Fewer hedgehogs are getting hurt, flora and fauna are thriving, and key pollinators like bees and butterflies are on the rise thanks to new branchage guidelines, a nature campaign group has said.
Last year, the Jersey Hedgehog Group reported a large number of injured animals being brought in for care, prompting calls to review Jersey’s 1914 Branchage Law.
A working group was subsequently formed and, earlier this year, published a fresh set of guidelines to try to minimise damage to wildlife and to the island's environment resulting from indiscriminate strimming of roadside banques and hedgerows.
And this year’s figures from the Jersey Hedgehog Group suggest that the new guidance is already having a positive effect.
Pictured: Flora and fauna is thriving following the introduction of new branchage guidelines, Action for Wildlife say. (AfW/Branchage and Beyond/Facebook)
One of the working group's members, Action for Wildlife Jersey, has welcomed progress made in the run up to the Spring Visites du Branchage – parish inspections which take place throughout the island in June to ensure that foliage is cut back to avoid obstructing highways.
They say that the guidance published ahead of the inspections has contributed to an improved roadside environment recorded in photographs and postings by many members of the Facebook Group 'Branchage and Beyond – Nurturing Nature's Highways'.
Now the group is asking landowners to continue to apply the guidance to roadside maintenance ahead of the late summer inspections which take place in the first three weeks of September.
They are particularly keen to reinforce some key messages as those with property adjoining roads take action to ensure that they comply with the law which requires clearance of at least 12 feet (3.7 metres) above all public roads and 8 feet (2.4 metres) above footpaths.

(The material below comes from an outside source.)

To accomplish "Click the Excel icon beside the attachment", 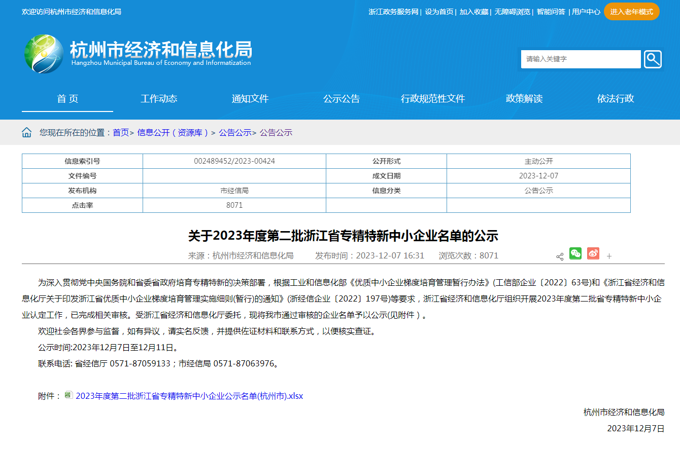I will click(67, 395).
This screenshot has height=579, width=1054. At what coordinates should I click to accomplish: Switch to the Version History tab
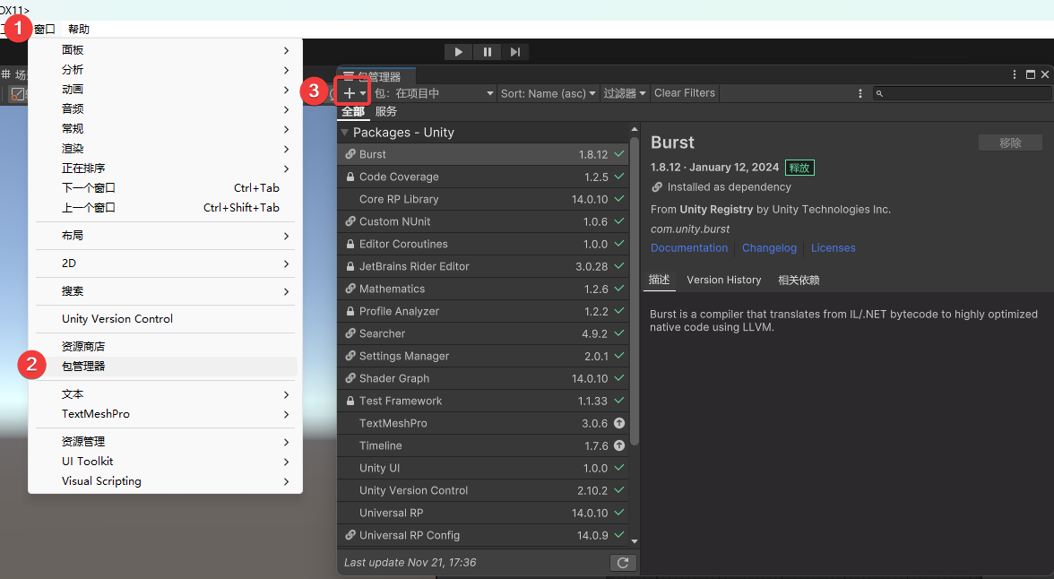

Pictured: An example of branchage done well, according to Action for Wildlife. (AfW/Branchage and Beyond/Facebook)
"We urge landowners and contractors to continue to follow the new Branchage Guidelines. In particular, not to trim banques severely - leaving a minimum of 10cm of vegetation height - to check for the presence of wildlife before beginning work and to clear away all cuttings," the group says.
Action for Wildlife Jersey attribute the swift progress made this year to the support of key bodies – the Comité des Connétables, the Jersey Farmers' Union and the Jersey Royal Potato Company.